▶ [PROBLEM DETAILS]:
Each line of the entries below that includes "target" belongs in your answer.

Dataset items

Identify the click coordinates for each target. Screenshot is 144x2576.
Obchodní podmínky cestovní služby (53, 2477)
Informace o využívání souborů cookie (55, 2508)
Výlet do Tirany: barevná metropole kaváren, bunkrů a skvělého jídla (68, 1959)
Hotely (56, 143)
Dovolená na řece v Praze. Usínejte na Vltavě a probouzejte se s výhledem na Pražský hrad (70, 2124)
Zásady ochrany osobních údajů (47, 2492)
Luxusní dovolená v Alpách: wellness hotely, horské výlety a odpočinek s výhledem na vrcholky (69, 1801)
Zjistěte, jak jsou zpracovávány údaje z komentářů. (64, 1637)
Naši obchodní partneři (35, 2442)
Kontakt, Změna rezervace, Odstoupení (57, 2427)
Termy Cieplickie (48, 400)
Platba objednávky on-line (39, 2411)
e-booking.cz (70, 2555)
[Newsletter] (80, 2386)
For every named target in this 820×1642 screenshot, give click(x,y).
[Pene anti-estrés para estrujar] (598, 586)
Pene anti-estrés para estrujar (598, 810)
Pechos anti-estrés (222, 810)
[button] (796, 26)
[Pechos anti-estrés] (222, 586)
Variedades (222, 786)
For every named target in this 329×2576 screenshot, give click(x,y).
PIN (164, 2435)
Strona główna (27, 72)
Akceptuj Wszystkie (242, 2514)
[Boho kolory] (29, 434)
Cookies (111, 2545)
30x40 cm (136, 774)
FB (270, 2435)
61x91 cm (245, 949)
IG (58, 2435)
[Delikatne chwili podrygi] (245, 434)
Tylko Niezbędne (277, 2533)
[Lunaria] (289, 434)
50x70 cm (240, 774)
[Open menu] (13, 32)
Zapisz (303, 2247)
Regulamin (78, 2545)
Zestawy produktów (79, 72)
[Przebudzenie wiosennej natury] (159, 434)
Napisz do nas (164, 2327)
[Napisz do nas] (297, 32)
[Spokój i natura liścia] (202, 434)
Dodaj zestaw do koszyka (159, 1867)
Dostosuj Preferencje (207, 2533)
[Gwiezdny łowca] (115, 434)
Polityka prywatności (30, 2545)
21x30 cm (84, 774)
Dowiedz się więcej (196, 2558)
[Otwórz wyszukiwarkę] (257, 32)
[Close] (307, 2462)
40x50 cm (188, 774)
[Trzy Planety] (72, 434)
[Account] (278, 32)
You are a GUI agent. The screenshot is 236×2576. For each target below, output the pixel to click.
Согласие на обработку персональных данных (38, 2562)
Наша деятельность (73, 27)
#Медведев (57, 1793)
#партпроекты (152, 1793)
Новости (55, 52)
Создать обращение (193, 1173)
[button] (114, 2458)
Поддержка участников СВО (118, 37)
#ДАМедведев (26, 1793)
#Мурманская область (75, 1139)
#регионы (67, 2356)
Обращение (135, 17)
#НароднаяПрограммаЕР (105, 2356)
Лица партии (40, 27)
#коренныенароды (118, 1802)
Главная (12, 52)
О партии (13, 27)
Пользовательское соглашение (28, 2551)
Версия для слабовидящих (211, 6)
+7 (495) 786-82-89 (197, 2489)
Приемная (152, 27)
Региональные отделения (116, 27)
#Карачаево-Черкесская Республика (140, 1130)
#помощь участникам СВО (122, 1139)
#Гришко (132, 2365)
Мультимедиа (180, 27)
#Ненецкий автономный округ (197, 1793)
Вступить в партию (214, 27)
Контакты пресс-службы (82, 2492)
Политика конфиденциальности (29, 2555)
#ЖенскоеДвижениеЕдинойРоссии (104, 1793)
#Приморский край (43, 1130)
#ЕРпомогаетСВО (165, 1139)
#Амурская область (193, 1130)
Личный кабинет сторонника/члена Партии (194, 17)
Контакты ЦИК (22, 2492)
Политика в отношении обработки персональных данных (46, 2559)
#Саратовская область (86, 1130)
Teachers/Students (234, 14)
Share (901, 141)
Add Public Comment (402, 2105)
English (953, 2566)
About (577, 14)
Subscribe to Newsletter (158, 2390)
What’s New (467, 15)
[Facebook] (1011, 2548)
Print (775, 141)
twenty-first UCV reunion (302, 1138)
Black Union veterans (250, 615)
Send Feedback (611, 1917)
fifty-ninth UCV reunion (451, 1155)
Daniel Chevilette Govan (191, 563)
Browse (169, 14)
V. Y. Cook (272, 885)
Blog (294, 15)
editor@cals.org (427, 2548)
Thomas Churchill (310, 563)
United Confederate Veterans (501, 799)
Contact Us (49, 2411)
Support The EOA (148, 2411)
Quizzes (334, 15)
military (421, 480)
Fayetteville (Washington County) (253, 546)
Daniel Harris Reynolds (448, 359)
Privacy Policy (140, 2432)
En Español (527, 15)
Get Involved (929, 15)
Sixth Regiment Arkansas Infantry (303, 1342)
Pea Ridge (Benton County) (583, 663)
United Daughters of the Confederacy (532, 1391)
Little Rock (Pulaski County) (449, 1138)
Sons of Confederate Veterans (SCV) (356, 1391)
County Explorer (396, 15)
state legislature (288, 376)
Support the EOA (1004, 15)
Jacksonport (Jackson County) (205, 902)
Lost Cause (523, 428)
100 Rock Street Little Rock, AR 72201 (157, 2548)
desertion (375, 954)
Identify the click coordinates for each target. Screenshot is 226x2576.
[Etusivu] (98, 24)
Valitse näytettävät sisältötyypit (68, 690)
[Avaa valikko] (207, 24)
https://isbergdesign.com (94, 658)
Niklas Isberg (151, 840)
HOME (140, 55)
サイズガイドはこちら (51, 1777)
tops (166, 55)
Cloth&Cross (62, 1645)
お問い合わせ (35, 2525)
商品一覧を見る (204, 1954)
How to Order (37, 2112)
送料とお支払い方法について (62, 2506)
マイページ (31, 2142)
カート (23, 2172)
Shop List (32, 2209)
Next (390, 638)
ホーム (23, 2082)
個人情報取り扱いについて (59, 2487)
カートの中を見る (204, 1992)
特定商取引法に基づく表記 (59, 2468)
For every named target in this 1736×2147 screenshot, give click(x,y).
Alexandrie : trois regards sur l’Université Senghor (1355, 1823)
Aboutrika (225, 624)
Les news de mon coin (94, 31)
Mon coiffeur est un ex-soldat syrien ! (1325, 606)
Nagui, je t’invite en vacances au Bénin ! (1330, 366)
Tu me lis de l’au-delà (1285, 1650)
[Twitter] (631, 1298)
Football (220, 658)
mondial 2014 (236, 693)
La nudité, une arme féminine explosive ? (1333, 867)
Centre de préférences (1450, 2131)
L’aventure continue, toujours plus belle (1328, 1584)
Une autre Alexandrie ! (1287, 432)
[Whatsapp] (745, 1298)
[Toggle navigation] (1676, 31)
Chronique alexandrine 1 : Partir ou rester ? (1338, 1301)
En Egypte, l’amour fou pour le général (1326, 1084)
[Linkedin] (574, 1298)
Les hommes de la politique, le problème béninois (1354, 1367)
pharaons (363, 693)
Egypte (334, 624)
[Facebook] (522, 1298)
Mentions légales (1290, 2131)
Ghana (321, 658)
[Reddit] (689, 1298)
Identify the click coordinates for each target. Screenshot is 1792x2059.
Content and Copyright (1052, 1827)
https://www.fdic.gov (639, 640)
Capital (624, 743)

▶ [SOLVED EXERCISE]:
Identify the click coordinates for each target. Screenshot is 144x2576.
For every named target in this 820×1642 screenshot, give click(x,y).
For every named target in this 329×2576 screenshot, give click(x,y).
You are a GUI agent. The screenshot is 236×2576. For each target below, output the pixel to click.
Identify the click coordinates for each target. Screenshot is 226x2576.
For every named target in this 1736×2147 screenshot, give click(x,y).
Identify the click coordinates for each target. Screenshot is 1792x2059.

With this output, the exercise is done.